Please return only the lines from the one holding "Tick the checkbox for host 192.168.31.140" through the one holding "Given: Uncheck the Let It Snow track", exactly as they appear in the records below, both ends included.

* * * * *

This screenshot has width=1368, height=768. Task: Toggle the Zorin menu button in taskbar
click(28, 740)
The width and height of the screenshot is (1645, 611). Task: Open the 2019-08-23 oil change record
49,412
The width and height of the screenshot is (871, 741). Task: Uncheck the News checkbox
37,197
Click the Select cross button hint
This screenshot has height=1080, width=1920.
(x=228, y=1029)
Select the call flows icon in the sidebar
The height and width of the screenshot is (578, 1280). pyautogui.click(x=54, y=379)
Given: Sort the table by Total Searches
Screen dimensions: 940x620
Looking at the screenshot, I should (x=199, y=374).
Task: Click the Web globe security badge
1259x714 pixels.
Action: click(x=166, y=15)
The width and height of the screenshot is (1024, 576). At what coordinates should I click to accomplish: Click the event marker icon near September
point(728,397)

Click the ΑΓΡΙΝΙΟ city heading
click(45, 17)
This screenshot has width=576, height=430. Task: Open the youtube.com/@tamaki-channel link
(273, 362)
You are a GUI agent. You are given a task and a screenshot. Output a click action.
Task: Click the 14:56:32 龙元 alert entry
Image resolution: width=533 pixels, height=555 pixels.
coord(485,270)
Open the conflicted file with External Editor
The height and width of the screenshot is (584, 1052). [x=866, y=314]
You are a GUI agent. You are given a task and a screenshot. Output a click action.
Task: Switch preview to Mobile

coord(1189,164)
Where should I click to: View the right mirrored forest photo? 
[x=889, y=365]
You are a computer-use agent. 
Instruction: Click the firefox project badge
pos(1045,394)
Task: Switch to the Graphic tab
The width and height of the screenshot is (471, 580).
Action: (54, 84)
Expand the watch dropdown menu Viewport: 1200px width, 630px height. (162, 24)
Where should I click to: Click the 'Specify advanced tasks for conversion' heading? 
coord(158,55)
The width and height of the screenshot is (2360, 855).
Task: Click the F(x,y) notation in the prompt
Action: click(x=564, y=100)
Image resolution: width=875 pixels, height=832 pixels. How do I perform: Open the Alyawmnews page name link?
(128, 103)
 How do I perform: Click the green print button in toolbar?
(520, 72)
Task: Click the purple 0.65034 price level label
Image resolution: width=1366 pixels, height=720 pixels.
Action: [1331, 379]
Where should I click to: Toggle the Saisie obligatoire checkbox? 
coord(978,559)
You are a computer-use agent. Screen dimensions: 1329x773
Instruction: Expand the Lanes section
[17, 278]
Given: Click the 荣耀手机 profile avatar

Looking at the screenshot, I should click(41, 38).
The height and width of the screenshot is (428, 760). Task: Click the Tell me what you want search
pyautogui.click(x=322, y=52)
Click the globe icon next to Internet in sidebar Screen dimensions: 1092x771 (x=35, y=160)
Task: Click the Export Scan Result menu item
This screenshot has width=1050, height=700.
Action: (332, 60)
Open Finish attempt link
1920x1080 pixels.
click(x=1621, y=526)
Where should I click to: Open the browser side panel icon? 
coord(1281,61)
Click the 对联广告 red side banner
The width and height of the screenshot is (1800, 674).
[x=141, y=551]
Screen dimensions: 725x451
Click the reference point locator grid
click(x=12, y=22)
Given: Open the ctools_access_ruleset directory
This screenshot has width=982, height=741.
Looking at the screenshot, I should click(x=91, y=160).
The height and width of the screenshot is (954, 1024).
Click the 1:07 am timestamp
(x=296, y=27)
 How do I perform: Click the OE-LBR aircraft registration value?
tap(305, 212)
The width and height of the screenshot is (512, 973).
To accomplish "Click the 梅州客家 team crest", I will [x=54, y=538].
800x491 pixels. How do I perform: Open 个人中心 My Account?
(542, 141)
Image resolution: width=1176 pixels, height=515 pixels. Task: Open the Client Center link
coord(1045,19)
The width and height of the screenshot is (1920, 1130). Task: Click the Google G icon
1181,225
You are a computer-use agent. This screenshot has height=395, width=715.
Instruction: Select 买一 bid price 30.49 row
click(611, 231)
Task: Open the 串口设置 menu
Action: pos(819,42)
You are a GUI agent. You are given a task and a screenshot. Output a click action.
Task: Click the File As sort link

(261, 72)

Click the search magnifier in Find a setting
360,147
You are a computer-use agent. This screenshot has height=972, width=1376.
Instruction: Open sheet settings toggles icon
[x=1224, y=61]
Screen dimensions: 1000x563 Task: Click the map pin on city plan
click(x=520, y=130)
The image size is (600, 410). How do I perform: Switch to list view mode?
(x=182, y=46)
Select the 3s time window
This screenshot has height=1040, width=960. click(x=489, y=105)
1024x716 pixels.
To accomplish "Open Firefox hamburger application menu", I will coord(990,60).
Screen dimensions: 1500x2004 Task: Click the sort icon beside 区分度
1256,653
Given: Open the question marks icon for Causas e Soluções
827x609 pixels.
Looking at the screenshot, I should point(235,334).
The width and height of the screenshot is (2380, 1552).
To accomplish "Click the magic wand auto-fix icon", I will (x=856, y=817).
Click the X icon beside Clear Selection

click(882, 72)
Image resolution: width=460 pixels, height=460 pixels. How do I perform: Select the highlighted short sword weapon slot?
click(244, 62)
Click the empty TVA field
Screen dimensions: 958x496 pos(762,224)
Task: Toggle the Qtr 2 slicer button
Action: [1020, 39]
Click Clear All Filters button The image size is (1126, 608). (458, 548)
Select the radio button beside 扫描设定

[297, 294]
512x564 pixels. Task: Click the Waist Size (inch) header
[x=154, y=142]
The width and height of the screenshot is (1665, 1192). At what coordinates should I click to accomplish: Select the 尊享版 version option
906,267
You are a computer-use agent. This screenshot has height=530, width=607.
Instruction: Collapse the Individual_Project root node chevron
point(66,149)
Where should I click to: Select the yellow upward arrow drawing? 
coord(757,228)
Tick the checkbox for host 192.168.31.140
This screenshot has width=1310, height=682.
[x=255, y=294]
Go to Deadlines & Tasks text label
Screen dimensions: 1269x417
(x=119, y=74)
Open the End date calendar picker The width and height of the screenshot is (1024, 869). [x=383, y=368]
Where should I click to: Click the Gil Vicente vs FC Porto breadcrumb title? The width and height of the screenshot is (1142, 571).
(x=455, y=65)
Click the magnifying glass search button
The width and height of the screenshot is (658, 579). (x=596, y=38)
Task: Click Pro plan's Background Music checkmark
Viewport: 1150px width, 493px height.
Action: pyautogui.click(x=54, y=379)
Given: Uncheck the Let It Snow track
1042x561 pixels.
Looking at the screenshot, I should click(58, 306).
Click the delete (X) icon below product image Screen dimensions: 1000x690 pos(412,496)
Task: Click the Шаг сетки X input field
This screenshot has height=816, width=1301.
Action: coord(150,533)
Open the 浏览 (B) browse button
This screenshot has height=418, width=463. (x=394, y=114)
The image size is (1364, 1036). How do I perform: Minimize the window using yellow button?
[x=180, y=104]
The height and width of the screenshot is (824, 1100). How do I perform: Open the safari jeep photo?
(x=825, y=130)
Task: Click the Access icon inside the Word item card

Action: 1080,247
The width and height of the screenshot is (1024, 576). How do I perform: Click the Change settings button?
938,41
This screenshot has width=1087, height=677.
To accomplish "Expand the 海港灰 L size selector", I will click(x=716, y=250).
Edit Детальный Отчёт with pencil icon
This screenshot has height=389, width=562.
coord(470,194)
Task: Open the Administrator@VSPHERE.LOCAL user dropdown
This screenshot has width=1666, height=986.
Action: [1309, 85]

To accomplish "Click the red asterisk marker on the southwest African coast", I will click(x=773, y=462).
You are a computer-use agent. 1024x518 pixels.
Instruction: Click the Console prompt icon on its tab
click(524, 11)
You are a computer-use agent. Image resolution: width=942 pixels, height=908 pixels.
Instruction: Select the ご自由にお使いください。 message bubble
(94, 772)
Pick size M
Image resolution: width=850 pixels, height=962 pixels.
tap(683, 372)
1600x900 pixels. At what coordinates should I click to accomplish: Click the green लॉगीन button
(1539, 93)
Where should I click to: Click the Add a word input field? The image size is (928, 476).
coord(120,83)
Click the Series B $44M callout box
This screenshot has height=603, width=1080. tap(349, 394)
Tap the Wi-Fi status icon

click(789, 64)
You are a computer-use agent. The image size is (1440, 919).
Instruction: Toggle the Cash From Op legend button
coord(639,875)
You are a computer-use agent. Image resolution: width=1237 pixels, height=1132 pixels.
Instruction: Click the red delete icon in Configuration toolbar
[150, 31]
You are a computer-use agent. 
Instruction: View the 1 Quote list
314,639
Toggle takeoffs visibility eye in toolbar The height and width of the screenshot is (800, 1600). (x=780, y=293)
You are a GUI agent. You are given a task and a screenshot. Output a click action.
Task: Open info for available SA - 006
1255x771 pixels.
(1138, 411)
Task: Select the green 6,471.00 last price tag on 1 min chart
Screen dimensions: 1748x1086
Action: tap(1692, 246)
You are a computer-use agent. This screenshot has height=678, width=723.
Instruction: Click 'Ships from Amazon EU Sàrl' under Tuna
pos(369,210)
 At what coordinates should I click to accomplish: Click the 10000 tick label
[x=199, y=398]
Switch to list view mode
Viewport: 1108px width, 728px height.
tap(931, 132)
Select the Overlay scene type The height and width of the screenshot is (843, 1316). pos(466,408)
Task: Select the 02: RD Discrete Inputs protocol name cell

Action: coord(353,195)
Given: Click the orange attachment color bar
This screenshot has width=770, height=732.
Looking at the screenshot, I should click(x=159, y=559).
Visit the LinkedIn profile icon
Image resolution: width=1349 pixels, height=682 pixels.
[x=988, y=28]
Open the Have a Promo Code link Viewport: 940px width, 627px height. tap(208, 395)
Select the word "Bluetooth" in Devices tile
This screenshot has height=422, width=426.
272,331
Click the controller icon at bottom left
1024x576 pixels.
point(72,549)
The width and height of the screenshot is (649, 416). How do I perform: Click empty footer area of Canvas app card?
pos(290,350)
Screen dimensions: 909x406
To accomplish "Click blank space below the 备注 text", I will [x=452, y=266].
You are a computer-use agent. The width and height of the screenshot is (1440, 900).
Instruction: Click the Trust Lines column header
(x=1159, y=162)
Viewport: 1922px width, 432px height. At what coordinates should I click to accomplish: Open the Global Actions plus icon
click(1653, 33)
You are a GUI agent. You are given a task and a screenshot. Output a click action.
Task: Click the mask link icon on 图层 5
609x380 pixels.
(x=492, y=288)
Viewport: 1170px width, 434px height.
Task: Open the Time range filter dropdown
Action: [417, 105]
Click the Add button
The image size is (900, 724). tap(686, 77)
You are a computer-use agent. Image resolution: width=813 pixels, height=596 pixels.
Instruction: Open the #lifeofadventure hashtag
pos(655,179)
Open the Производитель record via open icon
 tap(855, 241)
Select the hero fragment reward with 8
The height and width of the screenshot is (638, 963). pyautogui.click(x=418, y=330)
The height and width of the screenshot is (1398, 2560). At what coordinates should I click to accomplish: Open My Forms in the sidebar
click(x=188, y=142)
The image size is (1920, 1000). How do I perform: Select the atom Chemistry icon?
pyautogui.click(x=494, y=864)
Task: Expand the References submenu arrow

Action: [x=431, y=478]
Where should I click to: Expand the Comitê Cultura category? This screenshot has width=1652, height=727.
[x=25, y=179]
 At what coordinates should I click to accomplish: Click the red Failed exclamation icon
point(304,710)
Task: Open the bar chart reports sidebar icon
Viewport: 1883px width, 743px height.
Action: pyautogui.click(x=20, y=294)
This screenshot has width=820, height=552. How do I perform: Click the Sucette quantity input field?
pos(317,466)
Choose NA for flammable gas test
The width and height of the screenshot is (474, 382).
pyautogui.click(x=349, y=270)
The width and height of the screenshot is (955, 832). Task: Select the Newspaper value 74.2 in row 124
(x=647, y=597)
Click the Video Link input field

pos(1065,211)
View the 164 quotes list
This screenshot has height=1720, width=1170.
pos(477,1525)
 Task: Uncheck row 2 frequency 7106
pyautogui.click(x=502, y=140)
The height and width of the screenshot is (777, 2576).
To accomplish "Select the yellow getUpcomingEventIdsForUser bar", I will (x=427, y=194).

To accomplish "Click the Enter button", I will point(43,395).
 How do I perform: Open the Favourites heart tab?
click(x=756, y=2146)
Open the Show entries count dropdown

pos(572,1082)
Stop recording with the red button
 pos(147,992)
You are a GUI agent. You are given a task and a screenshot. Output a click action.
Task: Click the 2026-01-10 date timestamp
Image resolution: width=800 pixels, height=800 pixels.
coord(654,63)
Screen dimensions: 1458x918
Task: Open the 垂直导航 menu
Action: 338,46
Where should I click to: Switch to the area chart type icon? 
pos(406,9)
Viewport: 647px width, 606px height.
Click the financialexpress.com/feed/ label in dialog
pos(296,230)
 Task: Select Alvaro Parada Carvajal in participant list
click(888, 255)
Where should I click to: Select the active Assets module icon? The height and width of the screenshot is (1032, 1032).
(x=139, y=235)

* * * * *

Response to this exercise:
Tick the checkbox for host 192.168.31.140
This screenshot has width=1310, height=682.
[x=255, y=294]
Go to Deadlines & Tasks text label
Screen dimensions: 1269x417
(x=119, y=74)
Open the End date calendar picker The width and height of the screenshot is (1024, 869). [x=383, y=368]
Where should I click to: Click the Gil Vicente vs FC Porto breadcrumb title? The width and height of the screenshot is (1142, 571).
(x=455, y=65)
Click the magnifying glass search button
The width and height of the screenshot is (658, 579). (x=596, y=38)
Task: Click Pro plan's Background Music checkmark
Viewport: 1150px width, 493px height.
Action: pyautogui.click(x=54, y=379)
Given: Uncheck the Let It Snow track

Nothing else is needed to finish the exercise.